January 21, 2011
Camera Better Than the Human Eye
By: Rhonda Craig, Ivanhoe Health Correspondent
(Ivanhoe Newswire) -- Researchers in Illinois have developed a tiny new camera with technology that is said to be better than the human eye.
Investigators from Northwestern University and the University of Illinois at Urbana-Champaign said they used the human eye as an inspiration but wanted to take the technology far beyond it. This new "eyeball camera" has a 3.5x optical zoom, takes sharp images, and is about the size of a nickel.
"The compact size and light weight enables applications such as night vision, endoscopic imaging, and robotics vision," Yonggang Huang, of Northwestern's McCormick School of Engineering and Applied Science, told Ivanhoe.
Huang and his colleague, John Rogers, chair in engineering and professor of materials at the University of Illinois, said their goal was to develop something simple that can zoom and capture good images. The new camera can do many things that regular cameras or fixed spherical cameras cannot.
"The human eye can form clear images with simple lens, and therefore is small and light, but it lacks the zoom capability. An SLR is capable of zoom, but it requires complex lens systems to form clear images, and therefore is bulky and expensive. A tunable, spherical eye combines the advantages of the human eye and an SLR," Huang said.
According to researchers, earlier eyeball camera designs could not accommodate variable zoom because of their design. For this latest camera, the research team used various interconnected and flexible silicon photodetectors on a thin, elastic membrane, which can easily change shape. The camera system also has an integrated lens that is created by putting a thin, elastic membrane on a water chamber with a clear glass window underneath.

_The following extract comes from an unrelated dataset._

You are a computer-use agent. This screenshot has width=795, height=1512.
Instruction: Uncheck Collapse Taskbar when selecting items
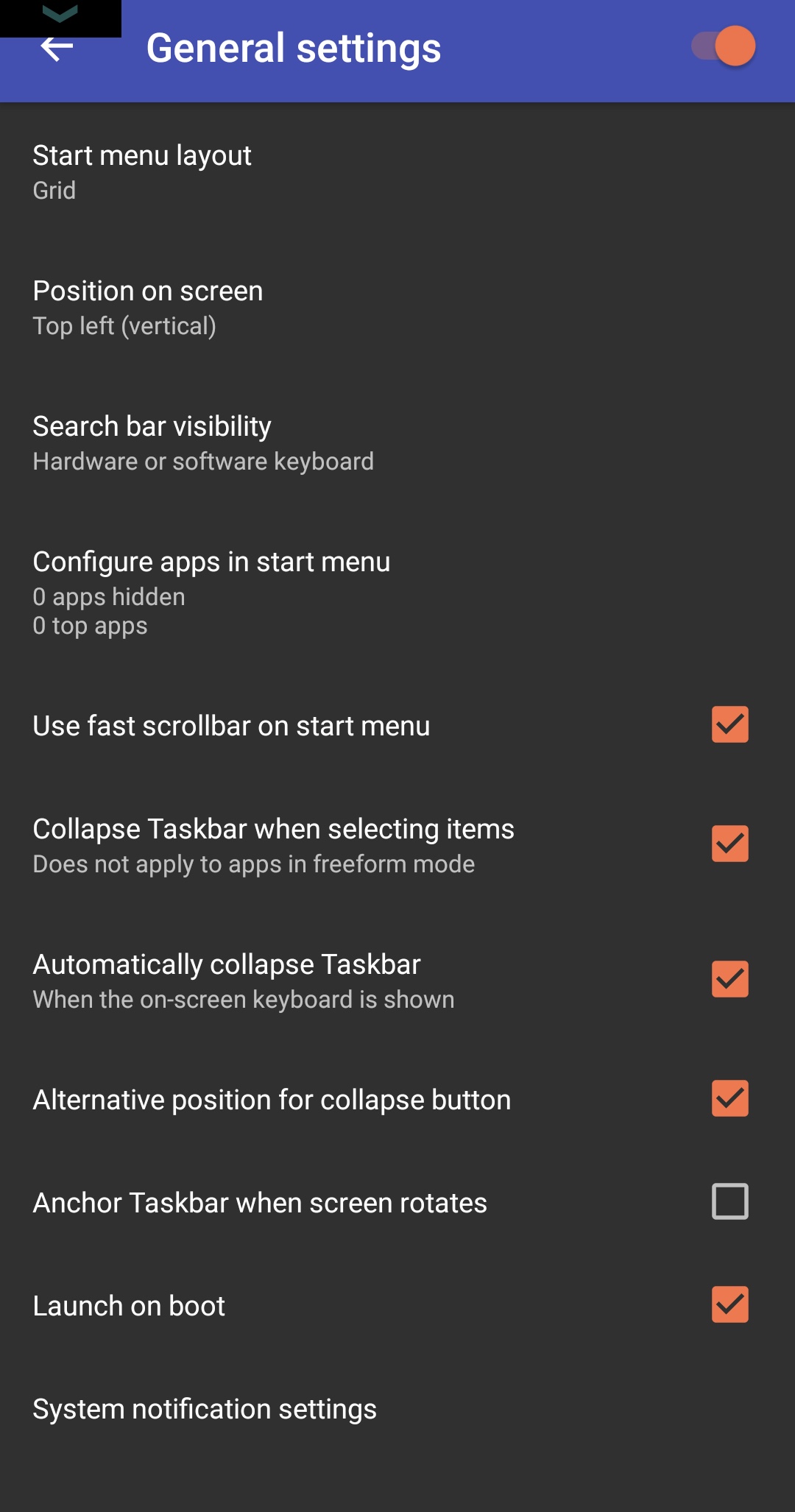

Researchers say there's still much more engineering work to be done before the cameras show up on retail shelves, but when that does happen, it could mean big benefits for consumers.
"This zoomable camera can be integrated into cell phones, notebooks, and PDAs for better imaging capability. It can also be used for better, cheaper and smaller sports video cameras to be implanted on football helmets," Huang said.